Plate fixation has shown good outcomes in previous studies for stabilizing impending or complete pathological fractures in the humerus [5, 16,17,18]. Depending on the configuration, plating can be used in any humerus region. Still, the key to successful plate fixation is to allow for adequate proximal and distal cortical bone stock. Plate fixation displays similar functional status and complication rates compared with intramedullary nailing in treating diaphyseal pathological fracture, although it is associated with significantly higher blood loss [16]. Those results are similar to results of the present study, in which the plating groups had higher blood loss than the nailing group.

When the articular surface has been destroyed and the tumor is not confined, endoprosthesis has been regarded as the best choice. Endoprosthesis has the advantages of providing resistance to bending and rotation, good pain relief, local tumor control, and stability. However, the disadvantages are the need for 6–8 weeks of healing in a sling, rotator cuff repair, shoulder immobilization, or sometimes head subluxation. Kapur et al. reported that reverse shoulder arthroplasty provides good outcomes in treating proximal humeral metastatic diseases, including pain relief, restoration function, and no need to consider rotator cuff musculature [19]. Studies reveal that both nailing and plating have better functional recovery, pain relief, and no or few postoperative complications compared with conventional endoprothesis in treating pathological fractures of the proximal humerus [5, 6, 20,21,22,23] (Table 3). Taking the findings of the present study together, intramedullary nailing is more strongly recommended than locking plate because of greater pain relief, low blood loss, and shorter hospital stay, even while functional status and complication rates remain comparable.

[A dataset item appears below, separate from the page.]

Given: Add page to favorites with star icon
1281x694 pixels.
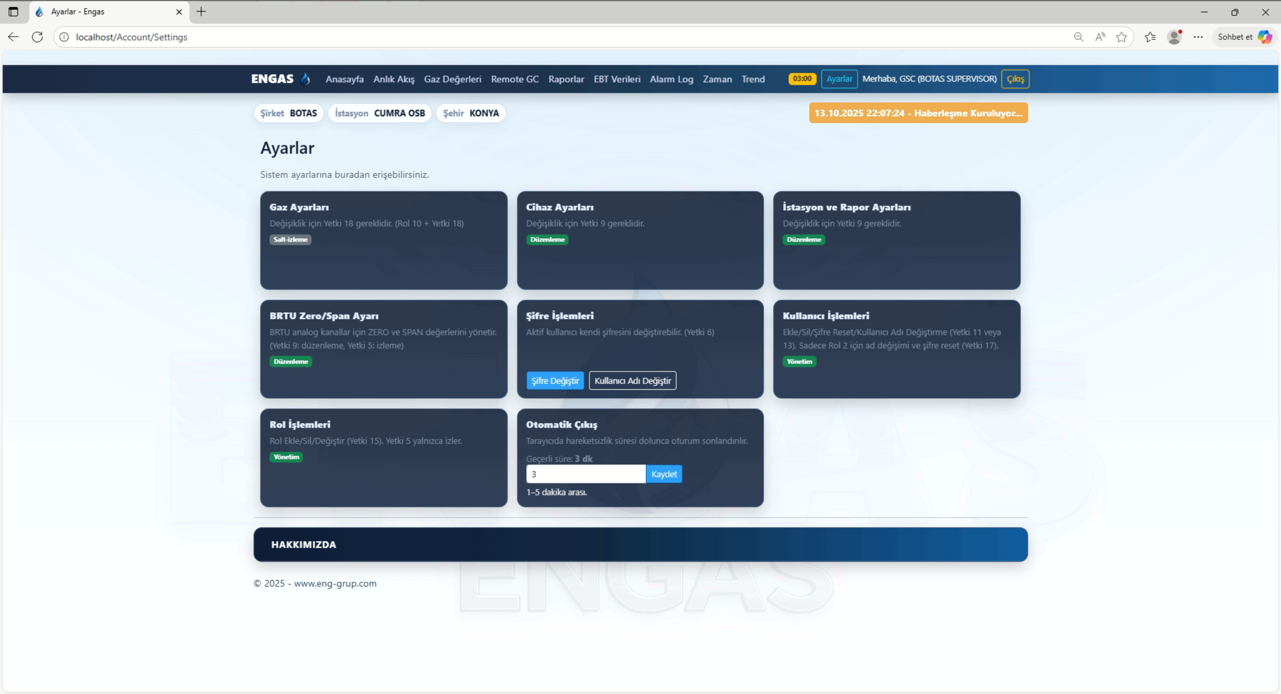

Table 3 Summary of studies in the systematic review

The present study has several limitations. First, the sample size is small. Second, the retrospective study design has inherent limitations such as not allowing selection bias to be ruled out and limiting the generalization of results to other populations. Third, the follow-up period was short owing to the frequency of short survival in patients with pathological humerus fracture. A larger cohort study with long-term follow-up that compares postoperative outcomes between plating, nailing, and even endoprosthesis is warranted to provide more precise guidance for treating proximal humerus head and neck tumors, either confined or nonconfined.

Conclusions

Both intramedullary nailing and plating are safe and effective surgical methods for treating metastatic lesions in the proximal humerus. Intramedullary nailing with cement augmentation is an option because it provides rigid fixation and allows early motion as a result of pain relief, which optimizes patients’ functional outcomes. Compared with plating, nailing is associated with less blood loss and shorter hospital stay.